Sometimes I forget to run the source command. Is there a way in R to 1)
only reload the file changed (like a make utility) when I run source on
all utility files and/or even better 2)  reload the changed utility files,
when I run a command that use one of those utility functions, without the
need for me to source those files.

Not sure if packaging solves this issue because the library command has be
used every time a utility function is modified and in addition the package
has to be rebuilt. I don't worry about sharing the source files at this
moment as I am the only user of those utility files.

This may be a common issue many R users face. I wonder how other R users
solve this issue.

thanks

Jeff
#
Hi Jeff,
Your request makes a lot of sense. I often modify files in the packages 
I maintain, typically by loading the package, then working on a copy of 
the function, continually "sourcing" the new code until it works 
correctly, and then checking and building the package. Apart from the 
official packages I maintain, I keep a few local packages with odd 
functions that I don't think are worth uploading to an already loaded 
CRAN. This shell script can be used to automate the building of a package.

#!/bin/sh
cp $1 $2/R
if R CMD check $2; then
  R CMD build $2;
  R CMD INSTALL $3;
else
  echo "Problem with R check of $2"
fi

If I had modified the "clinsig.R" file in the clinsig package, I could 
call this script like this:

Rpackage /home/jim/R/clinsig.R /home/jim/R/clinsig clinsig_1.0-1.tar.gz

and it would rebuild the package with the new function.

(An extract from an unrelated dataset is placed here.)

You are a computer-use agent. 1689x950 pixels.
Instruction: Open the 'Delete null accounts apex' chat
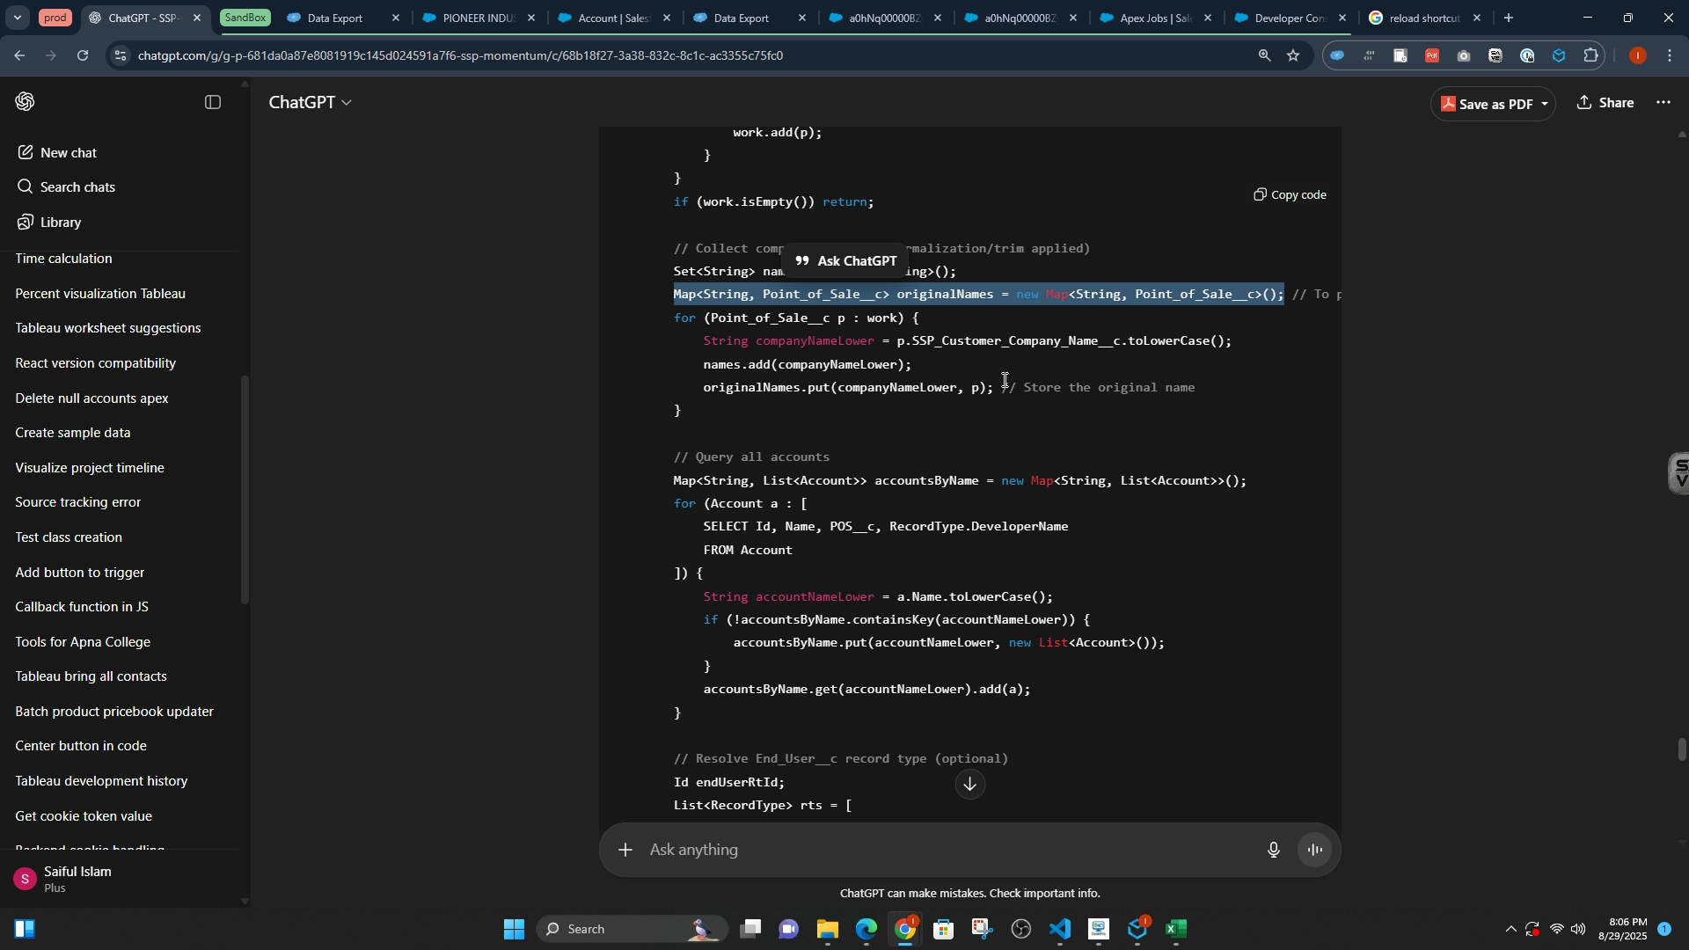92,398
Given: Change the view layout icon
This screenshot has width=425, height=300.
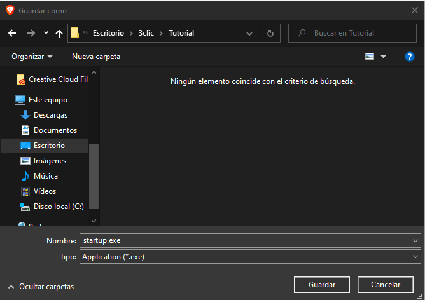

Because I 
usually keep the files I am modifying in /home/jim/R I could simplify 
the command line a bit. This may seem like a lot of work, but when I 
worked out a way to get a function to check the timestamp of its source 
file and compare it against the timestamp of the latest package:

if(max(file.info(system("find /home/jim/R -name 'clinsig.R'
  -type f",intern=TRUE))$mtime) >
  max(file.info(system("find /home/jim/R -name 'clinsig_*'
  -type f",intern=TRUE))$mtime))
  source("/home/jim/R/clinsig.R")

a lot of hard coding of file locations ends up in your function file.

Jim
#
library("R.utils");
sourceDirectory("myRFiles/", modifiedOnly=TRUE);

See ?sourceDirectory (regardless what the Rd help say, any '...'
argument is passed to sourceTo()).

/Henrik
On Fri, Jan 8, 2010 at 7:38 AM, Hao Cen <hcen at andrew.cmu.edu> wrote:
1 day later
#
Hi Henrik,

Thanks for your suggestion. I created a directory with 10 R files and
tried the following and measured its time

system.time(sourceDirectory("~/fun", modifiedOnly = F))
system.time(sourceDirectory("~/fun", modifiedOnly = T))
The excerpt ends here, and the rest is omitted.